Ethan needs to conduct a study to
determine whether the students in his school like playing football. He decides to divide the students
into two groups, boys and girls, knowing that the school has a total of 200
students, 80 of whom are girls. If Ethan decides that his sample
size will be 50, how many girls should he select for the study?
Since the population of students is
split into two distinct strata, that is, boys and girls, the appropriate sampling
method is stratified or layered random sampling. A stratified random sample is a
sample consisting of random samples selected from distinct groups or strata within
the population. The sample size for each stratum
reflects the stratum proportion of the population.

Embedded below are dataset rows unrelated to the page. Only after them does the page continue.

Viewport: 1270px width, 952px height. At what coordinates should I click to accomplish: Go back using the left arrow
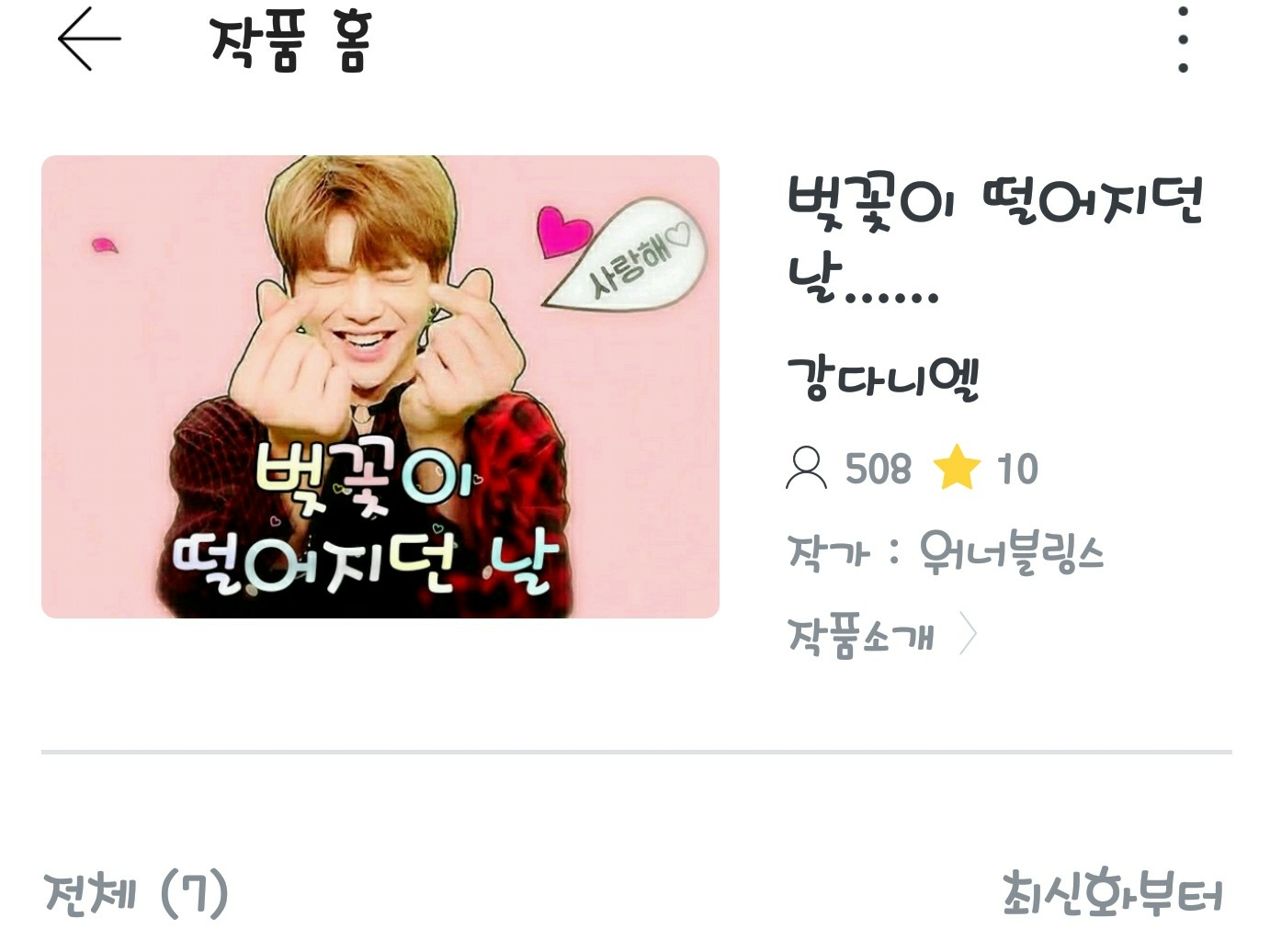(89, 39)
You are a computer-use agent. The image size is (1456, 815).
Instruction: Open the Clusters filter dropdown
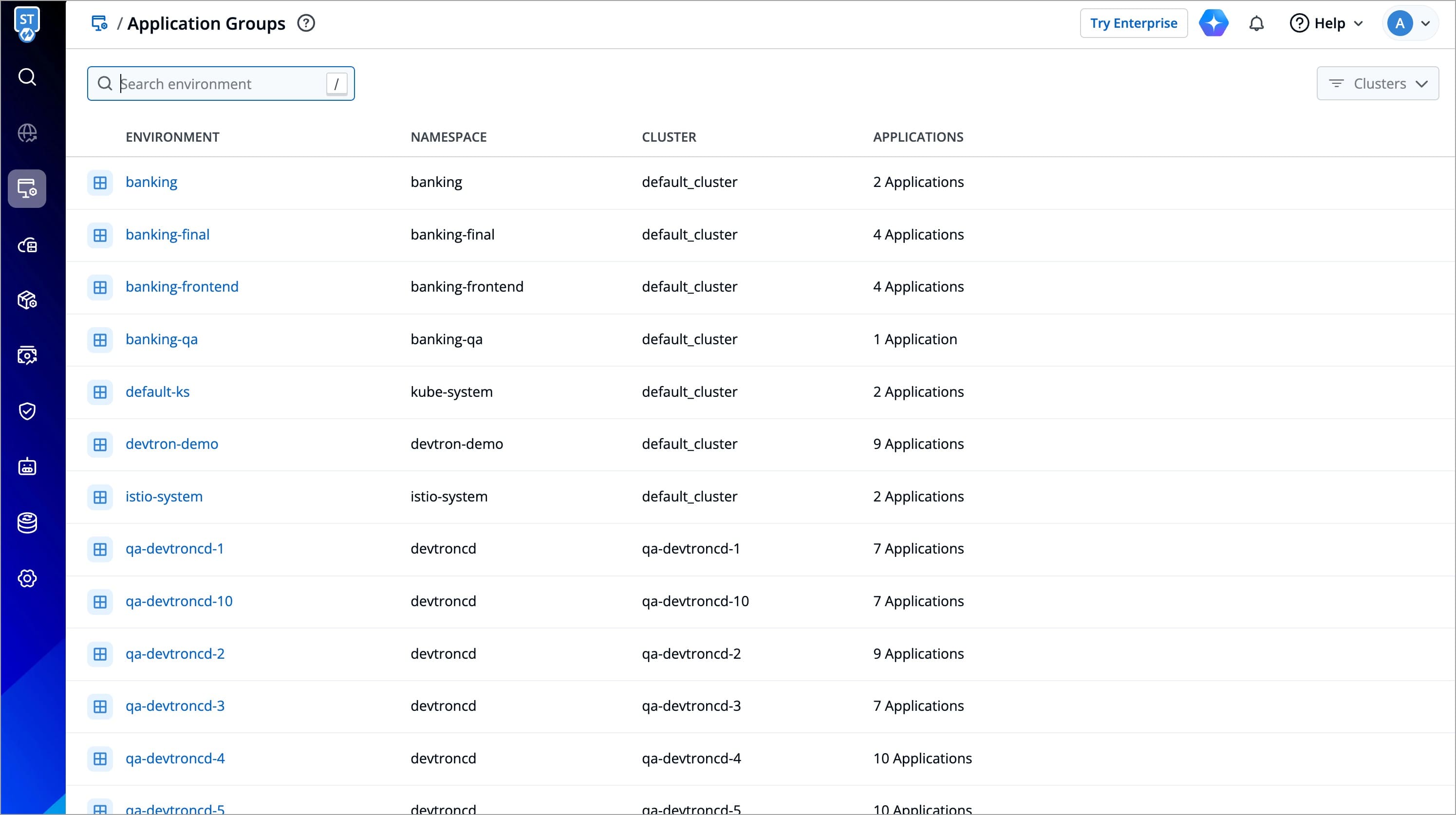[1378, 84]
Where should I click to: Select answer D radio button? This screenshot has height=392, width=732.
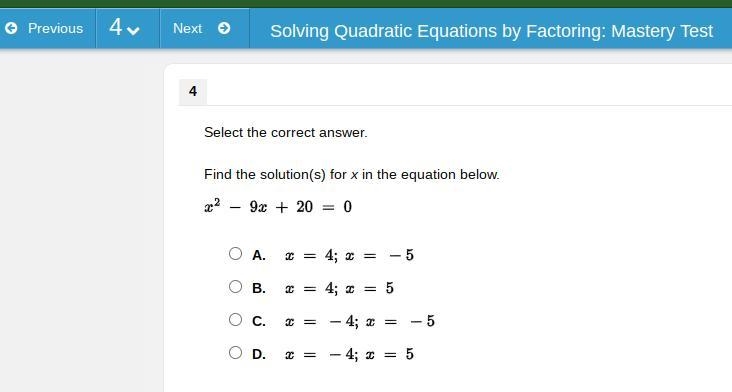pyautogui.click(x=236, y=352)
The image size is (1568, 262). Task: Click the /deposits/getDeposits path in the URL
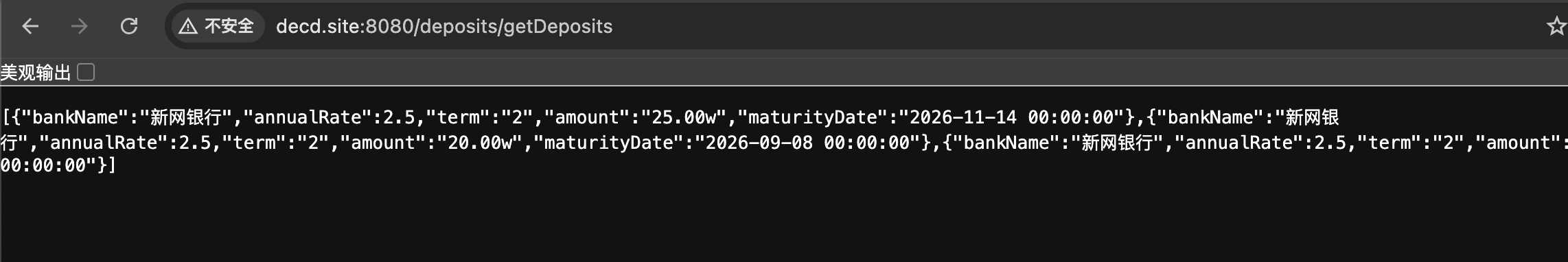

In order to calculate the sample
size for a particular stratum, that is, lowercase 𝑠, we use the formula lowercase
𝑠 is equal to uppercase 𝑆, which is the number in the stratum, divided by the
number in the population, uppercase 𝑁, multiplied by lowercase 𝑛, which is the
overall sample size. In our case, we have a total of 200
students so that uppercase 𝑁 is 200. We know that we have 80 girls so
that uppercase 𝑆 is equal to 80 and that Ethan’s sample size is 50. That is, lowercase 𝑛 is equal to
50. And our sample size for girls is 80
over 200 multiplied by 50, that is, 80 girls divided by a population of 200
multiplied by the sample size 50. We can divide numerator and
denominator by 50 and again numerator and denominator by four, which gives us
20. Therefore, Ethan should select 20
girls for his study.